== Consignes ==
**A)** Dans le texte sur le commissaire Miclovan, qu'est-ce qui distingue la violence de Moldovan de celle de Miclovan, bien que Miclovan soit moins meurtrier ? Répondez en une à trois phrases.
**B)** Poursuivez le texte sur le commissaire Miclovan après sa dernière phrase, sur le même ton.
───── Source ─────
Première ébauche du très gratiné Comisarul Moldovan, le commissaire Miclovan (incarné par Nicolaescu en personne) ferait passer les "Dirty Harry" et autres commissaires Betti et Tanzi pour des "tarlouzes" laxistes ayant raté leur vocation d'assistante sociale. L'interrogatoire d'un suspect (bon, ok, plutôt d'un délinquant multirécidiviste) commence par un tabassage en règle, avant de s'achever par la transformation dudit suspect en écumoire, une fois que celui-ci a "mangé le morceau". Bon, à tout prendre, Miclovan est d'un strict point de vue comptable moins meurtrier que son futur avatar Moldovan, mais ce dernier empruntait les chemins ultra balisés du vigilante dans des scénarios reproduisant les mécanismes du "rape and revange" (en remplaçant le "rape" par le meurtre d'un proche) face à des adversaires nettement plus violents et redoutables que lui. Alors que Miclovan vous sert de la justice expéditive gratos (Vous voulez du rab ? Pas de problème c'est lui qui offre !).
───── Données fournies ─────
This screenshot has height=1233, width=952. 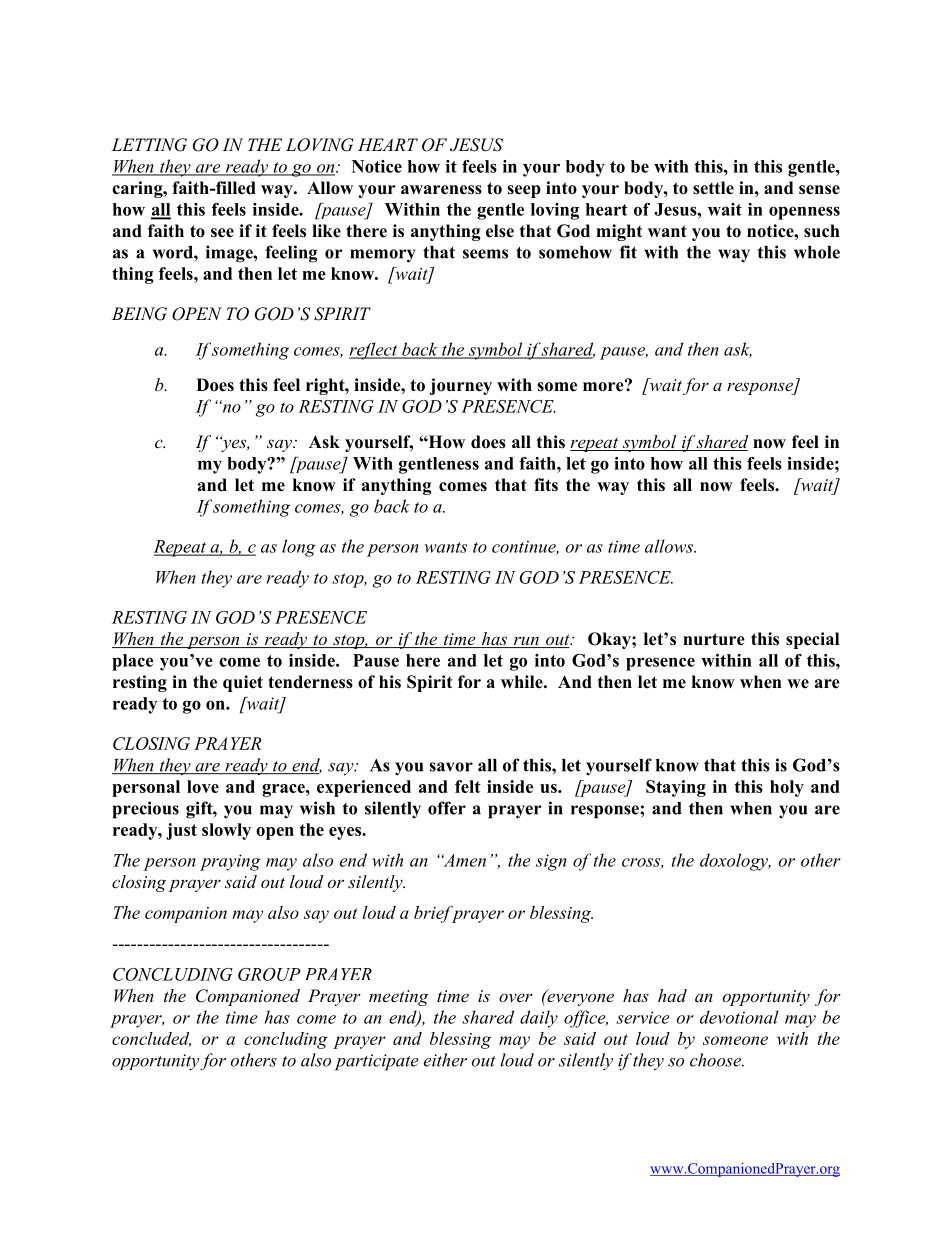 I want to click on settle, so click(x=713, y=188).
─────
== Réponses attendues ==
**A)** Moldovan suit les chemins très balisés du justicier, dans des scénarios de vengeance déclenchés par le meurtre d'un proche, et il affronte des adversaires nettement plus violents et redoutables que lui. Miclovan, au contraire, distribue une justice expéditive gratuitement, sans ce type de motif.

**B)**
La petite frappe désarmée subira le même sort que le chef de gang sanguinaire, reflet sans doute de la future société "égalitariste" de la République Populaire de Roumanie. Et le plus frappant, pas autant que Miclovan lors de ses interrogatoires mais quand même, c'est que la plupart du temps les méthodes expéditives employées par icelui ne sont pas justifiées par le scénario. Cela en devient même parfois assez hallucinant, comme cette scène où, procédant avec ses collègues à l'arrestation d'une bande dans un restaurant bourré de monde, et alors que les gangsters se rendent sans résistance, il s'en va délibérément provoquer le plus dangereux d'entre eux (qu'il flinguera, un mort et une prise d'otages plus tard, après avoir promis de le laisser fuir s'il libère l'otage). En plus de ces méthodes de "cow-boy" Miclovan, qui est loin d'être incorruptible, est aussi narcissique et immature avec des tendances suicidaires. C'est paradoxalement tous ses défauts et ses failles qui le rendent sympathique (alors que Moldovan, son successeur en matière de thriller à la roumaine, transmuté en superman invincible, sera quant à lui très vite gonflant).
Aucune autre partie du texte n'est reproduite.